Surging demand for SUVs including the compact RAV4 and mid-size Highlander paced Toyota’s US market share gain last year, spurring plans to boost local production and exports from Japan in 2015.
As Volkswagen and GM add factories to bolster their already-dominant position in China, president Akio Toyoda’s strategy to forgo building new car plants until at least next year could result in the first shakeup in auto-sales leadership since 2011.
“Their focus is not number one,” said Peggy Furusaka, a Tokyo-based auto-credit analyst at Moody’s Investors Service.
“Toyota is more concerned about keeping profitability than chasing numbers. So for coming years, I wouldn’t be surprised to see Toyota selling fewer cars than VW.”

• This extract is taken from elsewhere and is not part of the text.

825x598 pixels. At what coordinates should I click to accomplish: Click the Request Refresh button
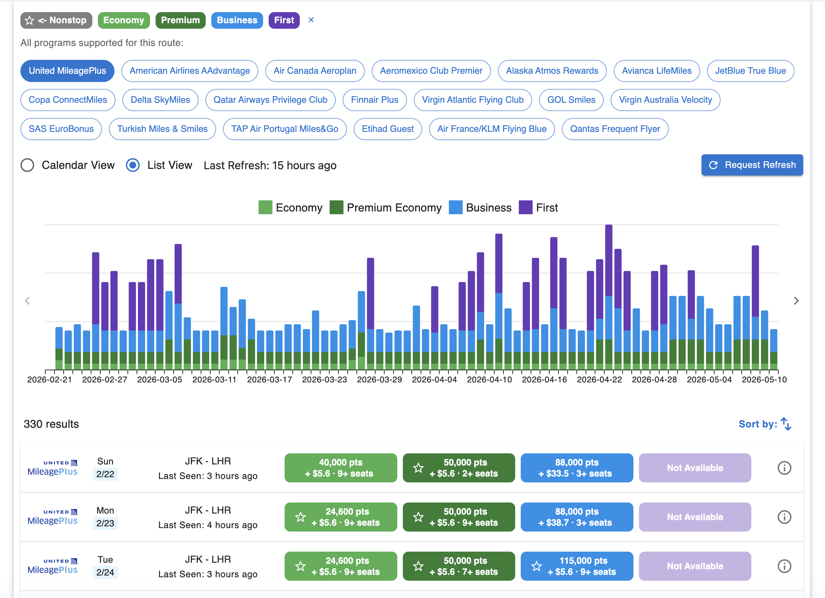752,165
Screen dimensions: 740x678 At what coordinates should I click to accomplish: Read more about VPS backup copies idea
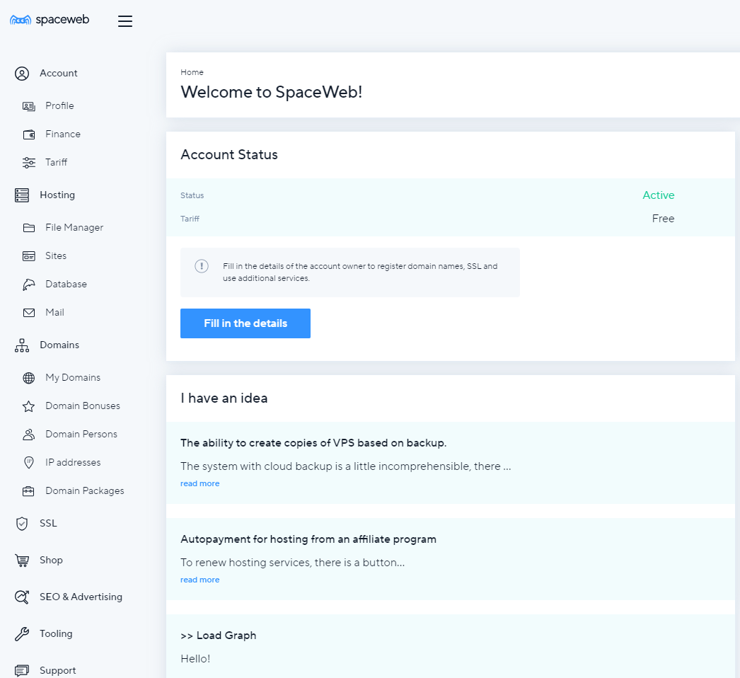(x=200, y=484)
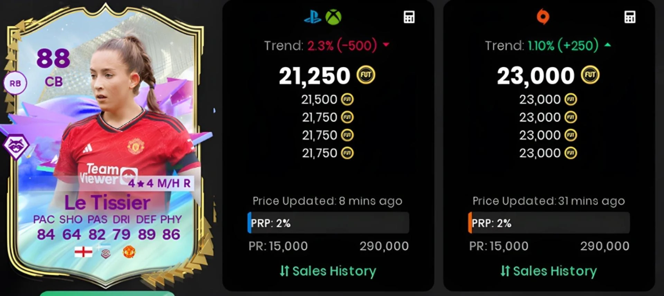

Toyota forecasts a 1 percent decline in annual sales to 10.15 million vehicles in 2015, the Toyota City, Japan-based carmaker said in a statement on Wednesday. Volkswagen and GM haven’t announced projections for this year.

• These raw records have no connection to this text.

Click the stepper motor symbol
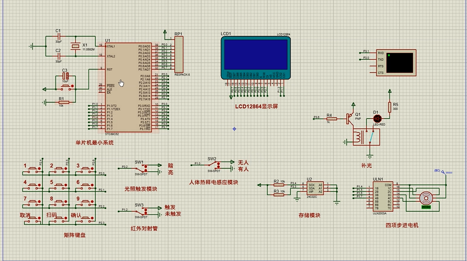The width and height of the screenshot is (467, 261). pyautogui.click(x=425, y=198)
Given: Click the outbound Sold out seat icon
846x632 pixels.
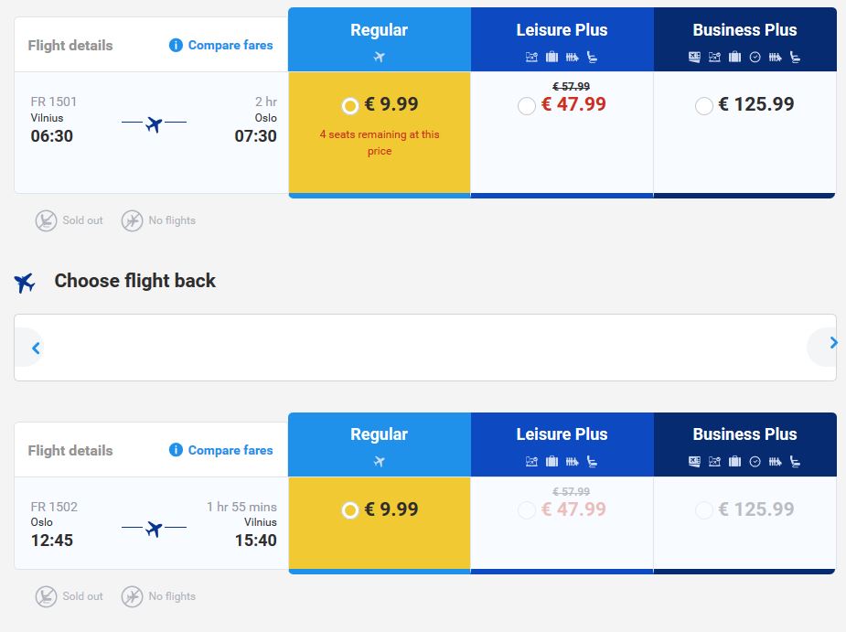Looking at the screenshot, I should coord(46,220).
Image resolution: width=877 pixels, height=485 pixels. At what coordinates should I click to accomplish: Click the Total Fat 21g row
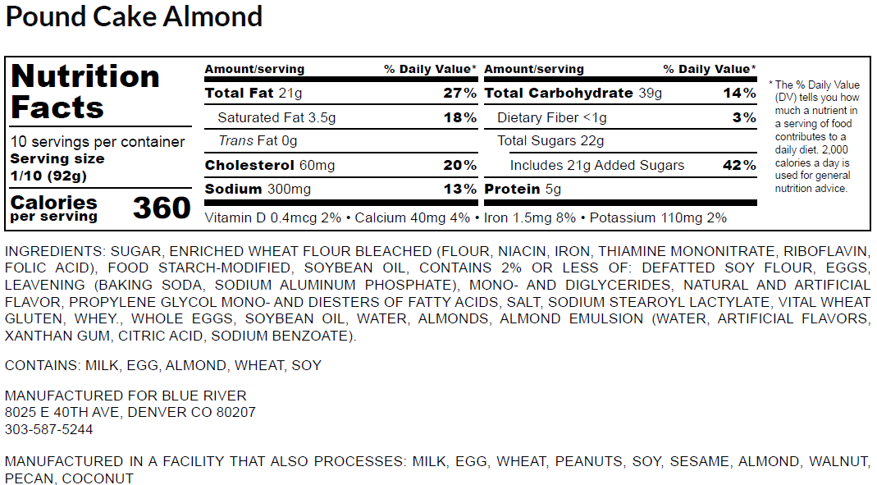click(254, 94)
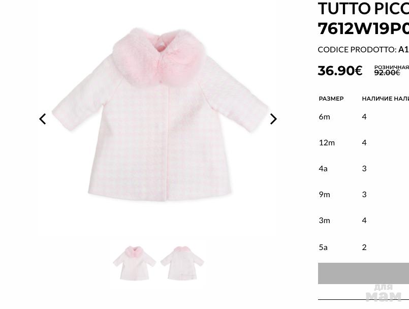This screenshot has height=309, width=409.
Task: Choose size 12m in the table
Action: tap(327, 142)
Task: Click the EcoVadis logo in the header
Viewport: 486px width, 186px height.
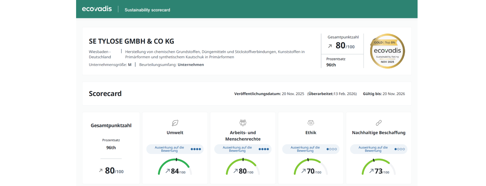Action: (97, 9)
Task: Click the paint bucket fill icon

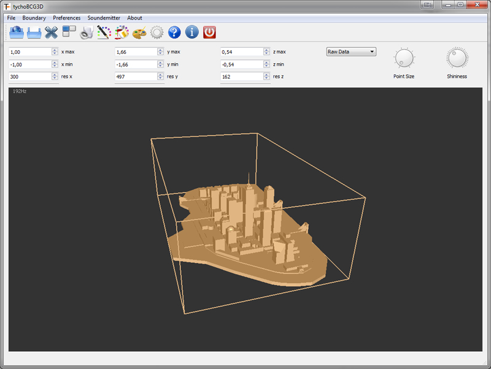Action: pos(122,32)
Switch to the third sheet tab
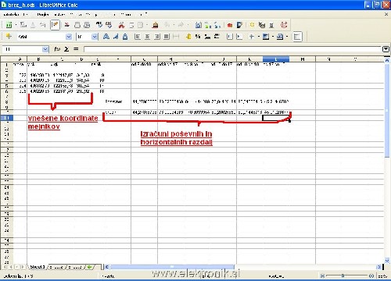The image size is (391, 281). tap(75, 267)
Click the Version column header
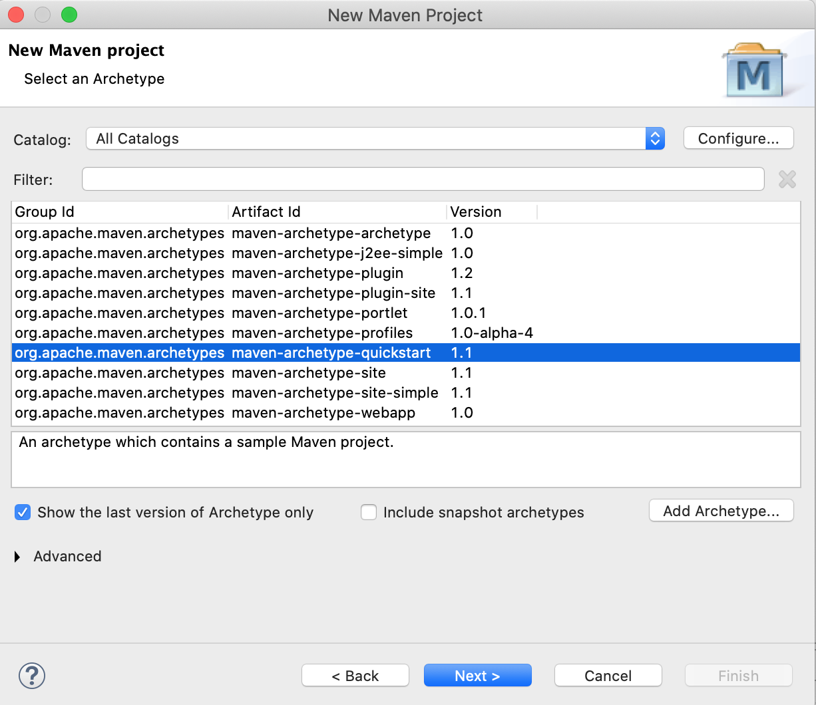Image resolution: width=816 pixels, height=705 pixels. coord(475,212)
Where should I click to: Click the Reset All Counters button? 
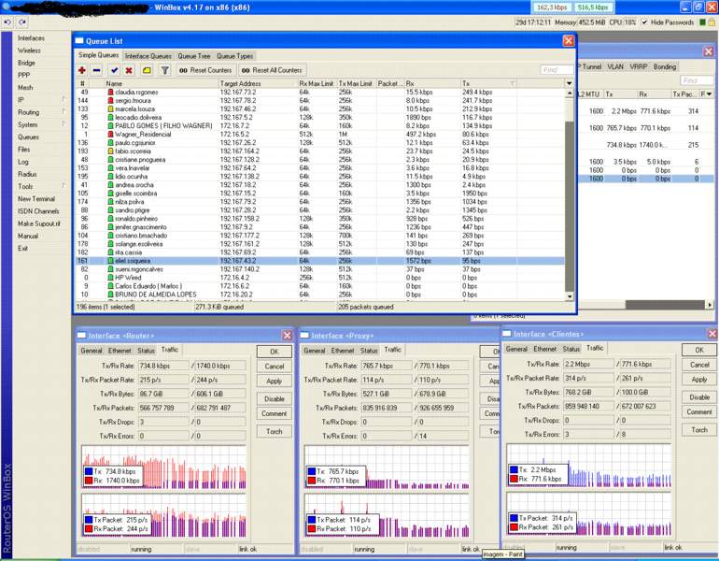(271, 70)
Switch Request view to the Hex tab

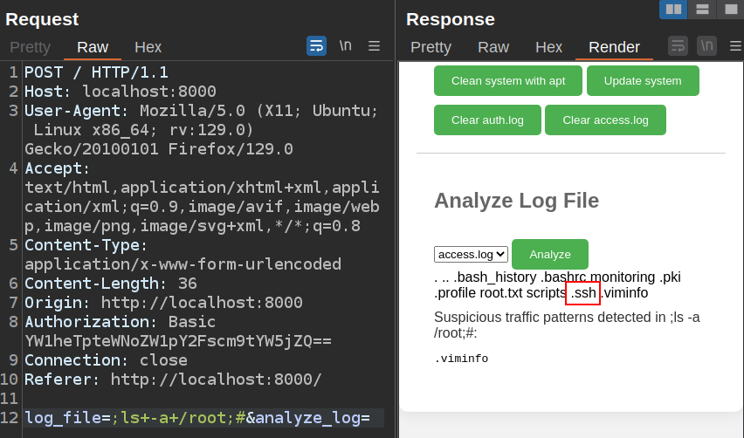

Toyota is predicting a decline in sales this year because of an expected slump in demand in Japan, where the consumption tax increase last year had brought forward many purchases, spokeswoman Kayo Doi said.
Last year, Toyota’s sales gained in the United States, Europe, China and Brazil while deliveries in Thailand and Indonesia slumped, according to the company.

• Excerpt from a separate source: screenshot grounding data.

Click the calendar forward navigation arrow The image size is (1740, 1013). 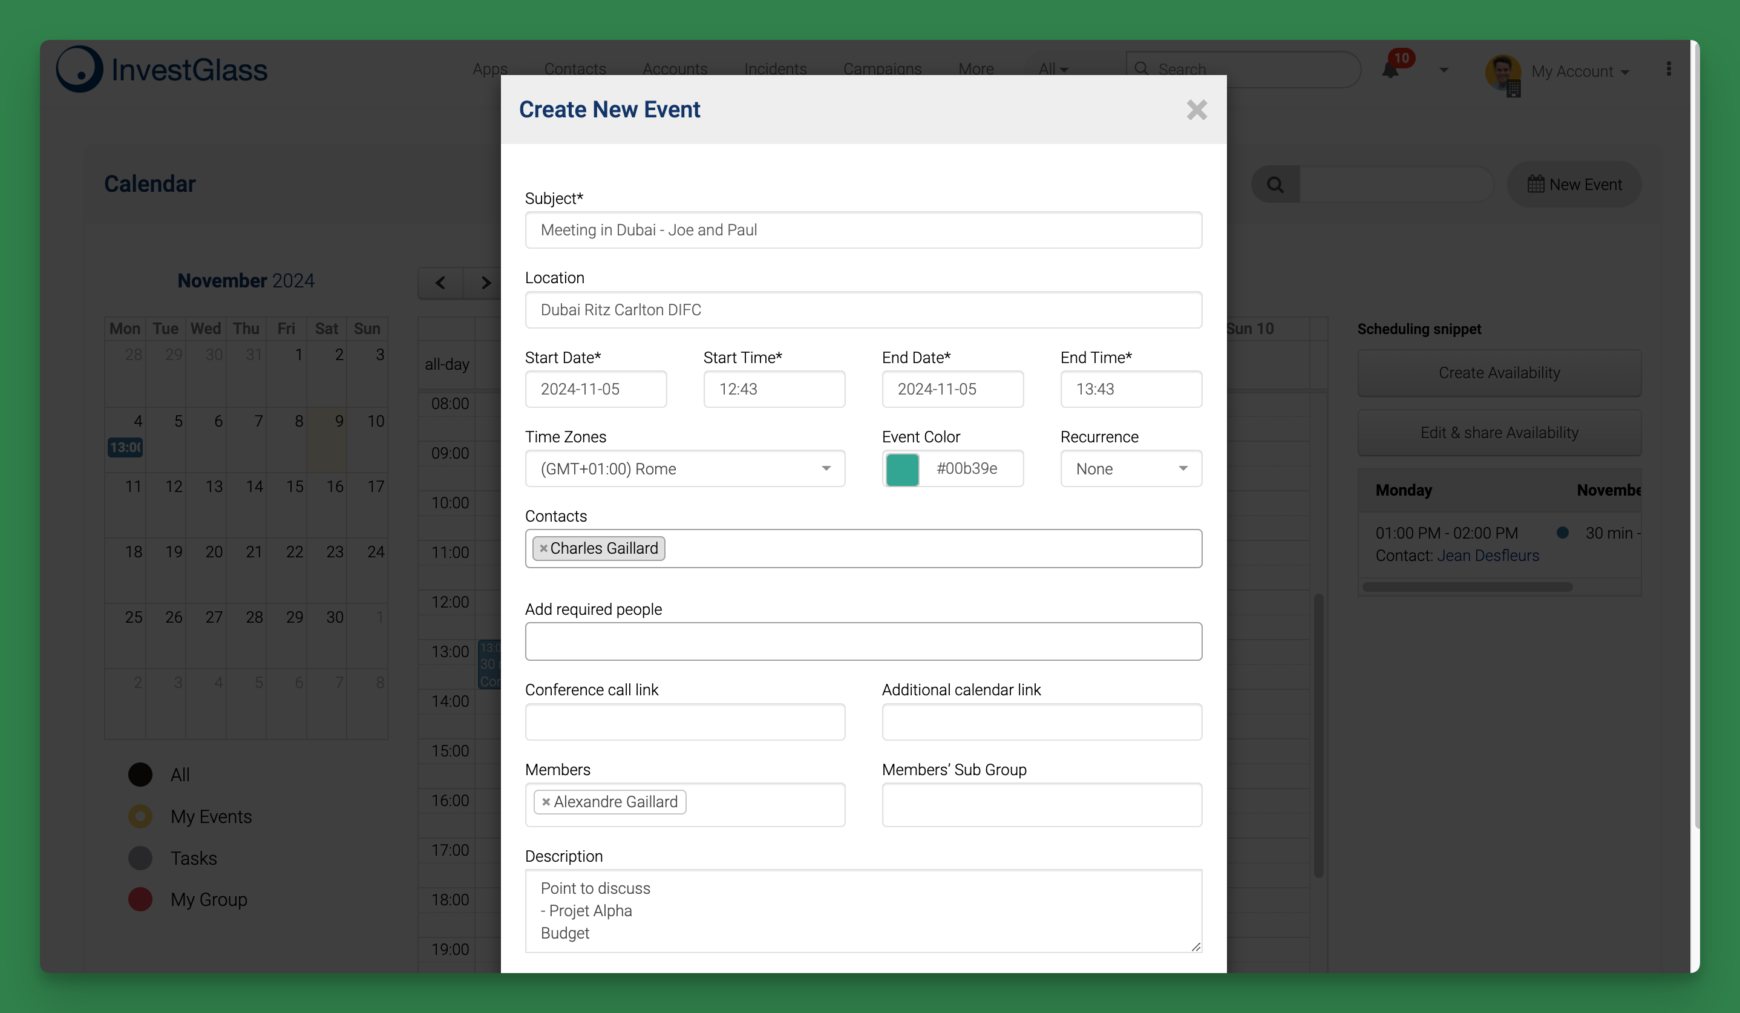(x=485, y=282)
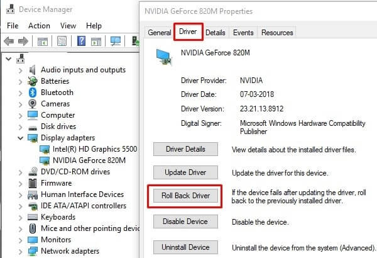Screen dimensions: 377x258
Task: Click the Roll Back Driver button
Action: click(x=185, y=195)
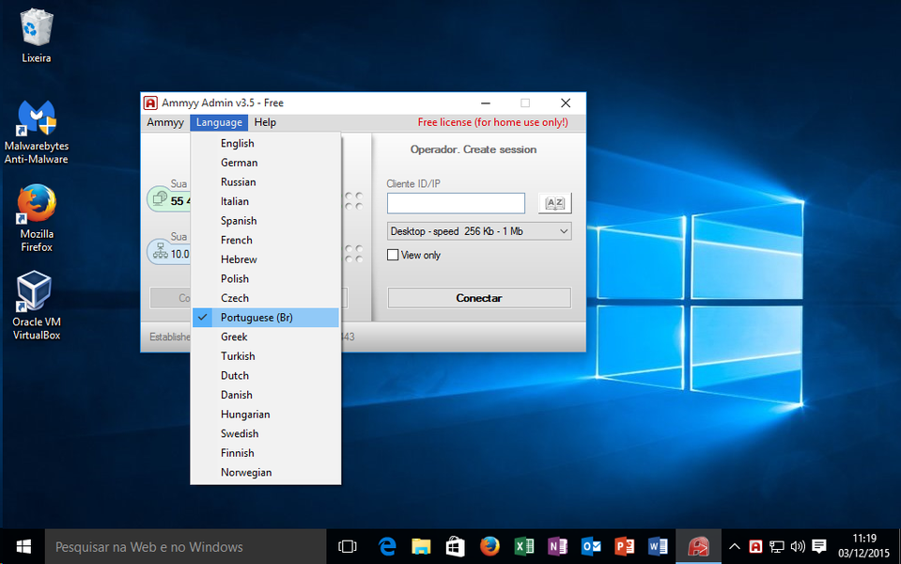Open Excel from the taskbar
This screenshot has width=901, height=564.
point(523,546)
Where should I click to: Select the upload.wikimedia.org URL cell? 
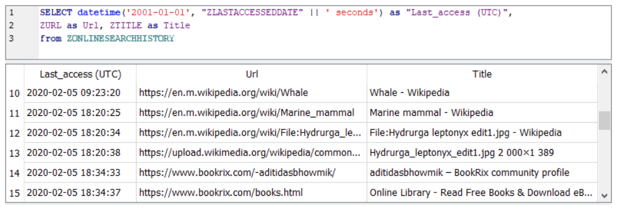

The automaker’s shares fell 1.3 percent to 7,556 yen as of 2:17 p.m. on Wednesday in Tokyo trading. The benchmark Topix index slid 0.9 percent.
Toyoda, 58 and the founder’s grandson, has reined in the building of new plants following sudden unintended acceleration recalls in 2009 and 2010 and Japan’s tsunami the next year.
The factory freeze was a response to those crises early in Toyoda’s tenure. Overexpansion before he became president had contributed to the carmaker’s first annual loss in almost six decades.
SUV deliveries Sales in the United States for Toyota climbed 6.2 percent to 2.37 million units last year, outpacing growth for GM, the largest US carmaker, researcher Autodata said.
Record SUV deliveries helped Toyota quadruple Volkswagen’s sales, which dropped 2.9 percent, Autodata said.
The VW brand sells just two SUVs in the United States — the compact Tiguan and upscale Touareg — while Toyota fields five. The Japanese automaker is now considering smaller SUVs for further growth, Jim Lentz, chief executive of Toyota’s North American operations, said in an interview this month.
In China, Toyota sells less than one-third as many vehicles as Volkswagen or GM, which have pledged to continue building local factories to supply a market forecast to expand to another record of more than 25 million vehicles this year.
GM’s China sales rose 12 percent last year to 3.54 million vehicles, while mainland China and Hong Kong accounted for a record 3.67 million deliveries at Volkswagen last year, up 12 percent and extending the country’s lead as the German automaker’s largest single market.
By contrast, Toyota delivered fewer vehicles in China last year than it targeted as slowing growth and vehicle stockpiles led some of its dealers to threaten to drop out of its sales network.
Sales climbed 12.5 percent to 1.03 million units, missing its projection for 1.1 million. The company maintained the same target for this year. VW plans to raise annual production capacity in China to 4 million units by 2018.